> AUFGABENLISTE:
#1 Wer hat laut dem Textabschnitt den Satz über Vorhersagen geprägt, der auf der Leinwand steht?
#2 Gib aus dem Textabschnitt die Stelle wortgetreu aus, die mit den Worten „Tanzszenen, Puppenspiel und“ beginnt und mit „ganz gewiss vorhersagen.“ schließt.

> TEXTABSCHNITT:
Half past selber schuld im FFT Zukunftsvision unter Schwarzlicht

Tanzszenen, Puppenspiel und Musik: Die Theatergruppe half past selber schuld begeistert im FFT.

Der neueste Bühnencomic der Gruppe half past selber schuld heißt „The Last Mortal“. Er ist im FFT zu erleben.

Foto: Ahlborn/Christian Ahlborn

Dieser Satz setzt den Ton des Abends: „Es ist schwierig Vorhersagen zu machen, besonders über die Zukunft“. So steht es auf einer Leinwand. Er stammt allerdings nicht von einem Zukunftsforscher, Mathematiker oder Astronauten, sondern vom ehemaligen New-York-Yankees-Spieler Yogi Berra. Getreu dem Motto von Berra entwerfen half past selber schuld in ihrem neuen Stück „The Last Mortal“ (Der letzte Sterbliche) ihre ganz eigene Vision der Zukunft. Wie sie wirklich wird, kann ja sowieso niemand ganz gewiss vorhersagen.

> VORLIEGENDE DATEN:
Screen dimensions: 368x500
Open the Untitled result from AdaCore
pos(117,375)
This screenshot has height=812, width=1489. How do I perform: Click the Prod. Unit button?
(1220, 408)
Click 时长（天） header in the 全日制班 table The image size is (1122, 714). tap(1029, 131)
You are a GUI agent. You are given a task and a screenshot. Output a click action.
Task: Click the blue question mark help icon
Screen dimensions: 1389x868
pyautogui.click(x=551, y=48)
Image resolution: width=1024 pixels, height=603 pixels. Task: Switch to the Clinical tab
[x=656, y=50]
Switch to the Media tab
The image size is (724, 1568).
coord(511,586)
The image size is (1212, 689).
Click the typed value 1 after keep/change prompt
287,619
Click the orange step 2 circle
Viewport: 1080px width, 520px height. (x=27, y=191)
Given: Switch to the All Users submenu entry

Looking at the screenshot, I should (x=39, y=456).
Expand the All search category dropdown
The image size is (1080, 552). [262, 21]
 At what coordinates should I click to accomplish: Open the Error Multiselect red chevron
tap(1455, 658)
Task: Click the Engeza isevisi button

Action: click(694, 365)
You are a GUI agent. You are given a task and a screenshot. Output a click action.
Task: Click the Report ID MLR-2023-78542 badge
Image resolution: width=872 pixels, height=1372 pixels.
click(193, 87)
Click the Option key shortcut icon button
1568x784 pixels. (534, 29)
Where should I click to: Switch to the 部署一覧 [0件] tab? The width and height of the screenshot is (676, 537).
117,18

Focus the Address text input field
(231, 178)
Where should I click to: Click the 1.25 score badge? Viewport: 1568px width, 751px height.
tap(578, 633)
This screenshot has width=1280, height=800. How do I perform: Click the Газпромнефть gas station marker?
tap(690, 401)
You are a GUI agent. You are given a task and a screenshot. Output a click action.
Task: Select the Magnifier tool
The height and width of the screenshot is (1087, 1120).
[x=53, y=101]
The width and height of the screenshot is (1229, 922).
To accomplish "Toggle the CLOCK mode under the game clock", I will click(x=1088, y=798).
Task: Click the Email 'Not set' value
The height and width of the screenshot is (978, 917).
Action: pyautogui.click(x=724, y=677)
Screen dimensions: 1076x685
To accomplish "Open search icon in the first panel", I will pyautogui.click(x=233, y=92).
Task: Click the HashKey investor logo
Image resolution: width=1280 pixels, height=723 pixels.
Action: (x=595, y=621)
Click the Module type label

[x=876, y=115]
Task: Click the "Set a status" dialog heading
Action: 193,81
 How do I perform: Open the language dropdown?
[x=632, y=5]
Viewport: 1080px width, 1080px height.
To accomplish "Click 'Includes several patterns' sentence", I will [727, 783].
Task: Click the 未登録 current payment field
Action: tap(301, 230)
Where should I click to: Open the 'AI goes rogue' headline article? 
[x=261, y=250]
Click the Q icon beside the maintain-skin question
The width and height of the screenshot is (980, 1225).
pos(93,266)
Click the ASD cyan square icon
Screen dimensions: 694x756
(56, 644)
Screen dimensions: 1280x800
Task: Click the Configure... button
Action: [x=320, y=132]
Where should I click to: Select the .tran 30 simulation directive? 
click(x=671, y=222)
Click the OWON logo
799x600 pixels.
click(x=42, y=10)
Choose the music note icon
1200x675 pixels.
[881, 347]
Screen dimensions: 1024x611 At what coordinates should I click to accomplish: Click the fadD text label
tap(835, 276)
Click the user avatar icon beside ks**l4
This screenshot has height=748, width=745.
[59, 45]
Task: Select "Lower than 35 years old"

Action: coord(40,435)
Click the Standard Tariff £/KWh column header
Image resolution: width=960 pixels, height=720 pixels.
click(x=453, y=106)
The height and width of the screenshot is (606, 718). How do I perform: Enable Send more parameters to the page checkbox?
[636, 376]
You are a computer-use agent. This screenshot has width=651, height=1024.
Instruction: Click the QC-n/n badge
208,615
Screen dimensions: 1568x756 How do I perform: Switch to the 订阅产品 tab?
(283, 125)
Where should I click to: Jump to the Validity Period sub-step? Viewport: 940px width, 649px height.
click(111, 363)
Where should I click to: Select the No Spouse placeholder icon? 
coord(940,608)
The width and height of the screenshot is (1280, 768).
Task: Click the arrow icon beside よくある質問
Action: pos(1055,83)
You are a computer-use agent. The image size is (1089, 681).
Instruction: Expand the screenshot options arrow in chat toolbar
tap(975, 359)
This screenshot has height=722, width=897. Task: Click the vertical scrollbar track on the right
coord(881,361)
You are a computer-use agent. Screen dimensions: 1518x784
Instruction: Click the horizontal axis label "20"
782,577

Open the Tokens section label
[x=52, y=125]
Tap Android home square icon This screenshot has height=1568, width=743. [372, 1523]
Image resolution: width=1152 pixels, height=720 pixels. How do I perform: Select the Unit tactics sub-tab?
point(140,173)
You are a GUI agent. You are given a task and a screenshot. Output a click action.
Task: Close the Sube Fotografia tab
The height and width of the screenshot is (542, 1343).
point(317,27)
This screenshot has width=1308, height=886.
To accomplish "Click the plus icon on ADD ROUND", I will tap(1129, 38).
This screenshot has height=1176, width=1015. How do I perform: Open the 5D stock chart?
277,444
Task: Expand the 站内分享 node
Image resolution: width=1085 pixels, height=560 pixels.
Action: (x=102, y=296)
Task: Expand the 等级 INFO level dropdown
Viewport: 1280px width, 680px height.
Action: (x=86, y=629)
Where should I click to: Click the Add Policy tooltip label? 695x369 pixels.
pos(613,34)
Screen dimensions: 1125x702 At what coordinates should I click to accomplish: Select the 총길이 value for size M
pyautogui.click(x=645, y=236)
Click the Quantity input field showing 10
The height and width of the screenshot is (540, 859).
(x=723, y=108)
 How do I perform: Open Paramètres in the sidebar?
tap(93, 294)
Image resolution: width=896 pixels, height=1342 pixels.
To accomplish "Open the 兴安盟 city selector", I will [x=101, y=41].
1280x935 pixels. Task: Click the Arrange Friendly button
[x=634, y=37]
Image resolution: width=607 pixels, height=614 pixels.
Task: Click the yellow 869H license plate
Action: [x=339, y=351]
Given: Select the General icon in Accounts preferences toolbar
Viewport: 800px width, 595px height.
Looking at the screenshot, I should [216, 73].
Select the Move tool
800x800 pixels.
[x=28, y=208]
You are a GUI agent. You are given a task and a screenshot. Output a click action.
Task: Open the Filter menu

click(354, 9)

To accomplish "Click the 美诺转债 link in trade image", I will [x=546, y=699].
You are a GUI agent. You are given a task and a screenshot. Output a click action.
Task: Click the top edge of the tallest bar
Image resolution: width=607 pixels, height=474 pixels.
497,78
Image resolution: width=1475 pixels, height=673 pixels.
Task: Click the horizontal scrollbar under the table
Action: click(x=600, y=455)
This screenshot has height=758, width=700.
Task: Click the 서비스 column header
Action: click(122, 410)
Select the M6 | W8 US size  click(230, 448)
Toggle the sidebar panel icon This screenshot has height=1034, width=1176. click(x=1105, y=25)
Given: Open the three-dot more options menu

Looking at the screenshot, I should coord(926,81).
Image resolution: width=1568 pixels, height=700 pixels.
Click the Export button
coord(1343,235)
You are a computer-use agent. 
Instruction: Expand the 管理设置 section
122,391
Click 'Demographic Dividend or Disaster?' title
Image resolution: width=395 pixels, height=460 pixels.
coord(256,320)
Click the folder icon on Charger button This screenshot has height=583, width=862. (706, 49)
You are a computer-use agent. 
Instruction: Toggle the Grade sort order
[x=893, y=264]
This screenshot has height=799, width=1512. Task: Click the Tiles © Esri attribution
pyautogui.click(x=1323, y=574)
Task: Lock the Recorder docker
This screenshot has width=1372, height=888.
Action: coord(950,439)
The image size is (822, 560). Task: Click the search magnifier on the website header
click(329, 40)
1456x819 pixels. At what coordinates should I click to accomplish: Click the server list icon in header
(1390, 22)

> LÖSUNGEN NACHEINANDER:
#1 Der ehemalige New-York-Yankees-Spieler Yogi Berra.

#2
Tanzszenen, Puppenspiel und Musik: Die Theatergruppe half past selber schuld begeistert im FFT.

Der neueste Bühnencomic der Gruppe half past selber schuld heißt „The Last Mortal“. Er ist im FFT zu erleben.

Foto: Ahlborn/Christian Ahlborn

Dieser Satz setzt den Ton des Abends: „Es ist schwierig Vorhersagen zu machen, besonders über die Zukunft“. So steht es auf einer Leinwand. Er stammt allerdings nicht von einem Zukunftsforscher, Mathematiker oder Astronauten, sondern vom ehemaligen New-York-Yankees-Spieler Yogi Berra. Getreu dem Motto von Berra entwerfen half past selber schuld in ihrem neuen Stück „The Last Mortal“ (Der letzte Sterbliche) ihre ganz eigene Vision der Zukunft. Wie sie wirklich wird, kann ja sowieso niemand ganz gewiss vorhersagen.